**Records to process**
=== Begin Enclosure ===

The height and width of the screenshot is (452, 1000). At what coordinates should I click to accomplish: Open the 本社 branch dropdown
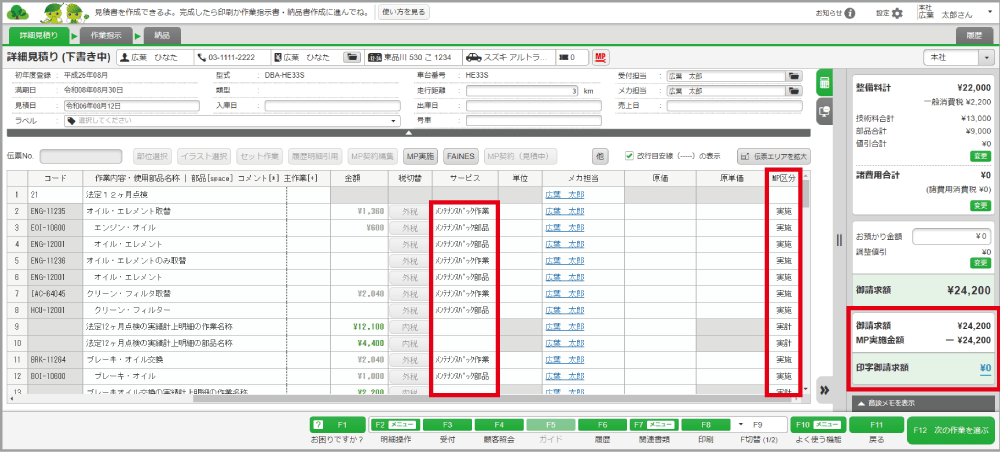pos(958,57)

=== End Enclosure ===
=== Begin Enclosure ===

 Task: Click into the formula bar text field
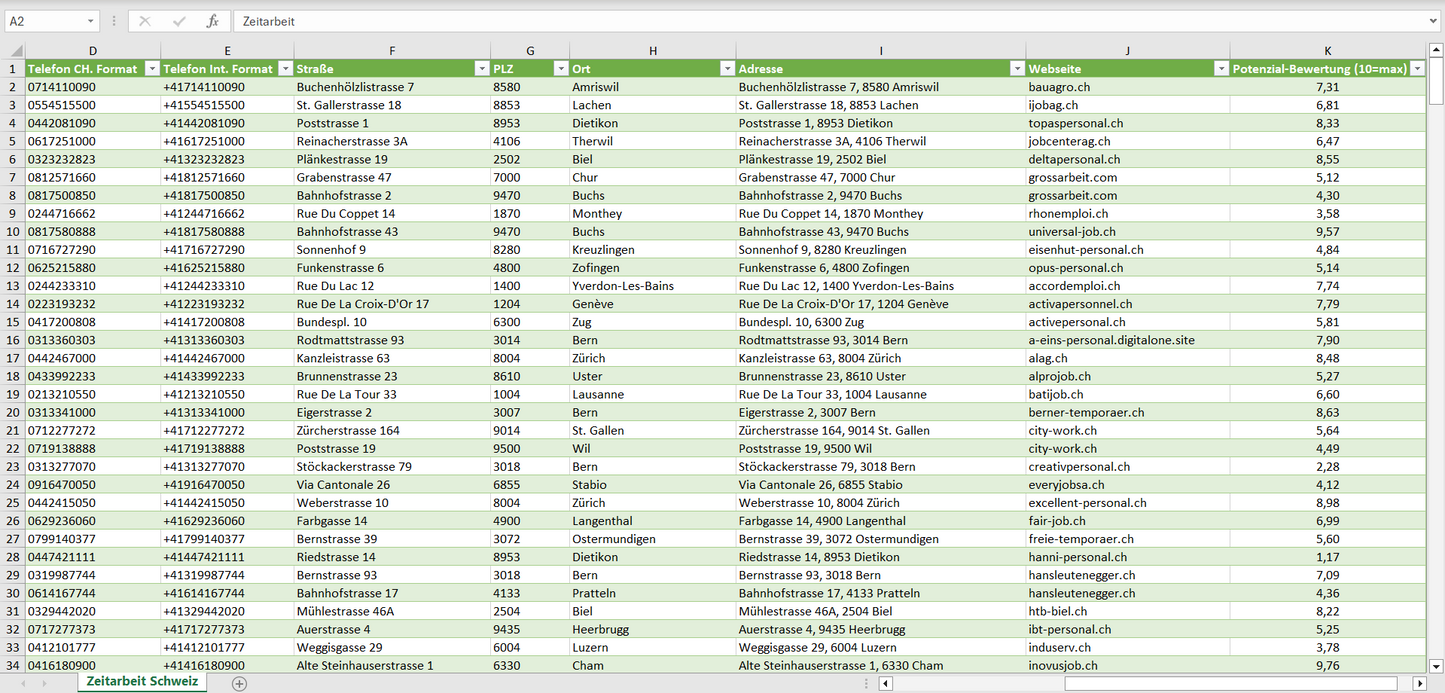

=== End Enclosure ===
=== Begin Enclosure ===

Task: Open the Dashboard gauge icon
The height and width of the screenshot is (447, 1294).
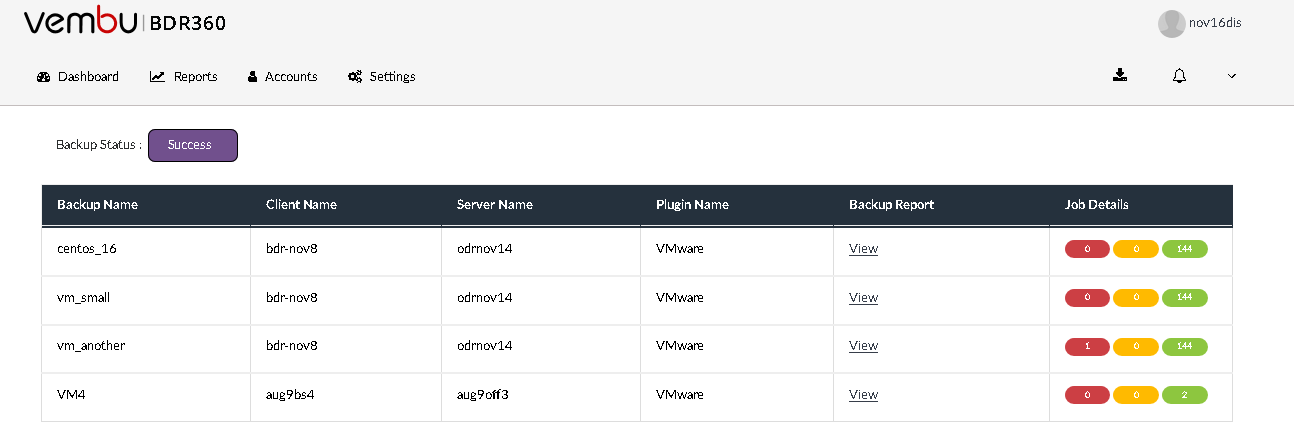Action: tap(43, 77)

=== End Enclosure ===

**Exercise details**
The word "Task" may appear in several lines of the data; copy every line where it does.

**Solution**
 Task: Click into the formula bar text field
Task: Open the Dashboard gauge icon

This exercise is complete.